The Nova Scotia Health Authority is trying something new things to deal with the long-standing problem of hospital overcrowding.

Changes which came into effect Monday include new standards for getting people out of ambulances.

The new policies in place at five emergency departments in Nova Scotia.

“We have seen an increase in the pressure associated with overcrowding in emergency rooms and in patients over the last year in particular,” said Madonna MacDonald, the vice-president of health services for the Nova Scotia Health Authority.

She says they've been working on overcrowding for more than a decade.

Previously, there was a goal of having ambulances offload patients in 20 minutes 90 per cent of the time.

Now, there's a new target.

“The target is really now a flat 30 minutes to offload ambulances, compared to a target that we were trying to achieve 90 per cent of the time,” MacDonald said.

Emergency Health Services (EHS) says they've been working with the health authority to address the complex challenge regarding ambulance offloading at emergency departments across the province.

In a statement, they say:

“Over the last 11 weeks, EHS operations has been a part of a number of patient-centered changes being implemented by the NSHA. We are beginning to feel the impact of these efforts and feel confident the new policies will improve patient flow.”

Another big change involves a timeline for how long someone can wait in the emergency department.

“We're striving towards a target of 12 hours to have an individual, when admitted, into our care, to be moved up to the unit that's most appropriate for their service,” MacDonald said.

In a statement, the province's health minister said, in part:

“We are confident the changes being implemented by NSHA will start to provide relief to the system over time.
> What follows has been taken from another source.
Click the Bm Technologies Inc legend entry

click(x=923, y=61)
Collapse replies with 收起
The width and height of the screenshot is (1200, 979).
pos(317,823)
It is hoped patients will eventually see shorter stays in the emergency department and work with staff to return home with the supports they need as soon as they're able.”

The changes implemented only apply to the five largest emergency departments in the province.

“In Halifax, the QEII, Dartmouth Regional, the hospital in Truro, Valley Regional, and Cape Breton Regional Hospital."

The NSHA says they hope, over time, the policy will spread to other sites across the province.

With files from CTV Atlantic’s Natasha Pace.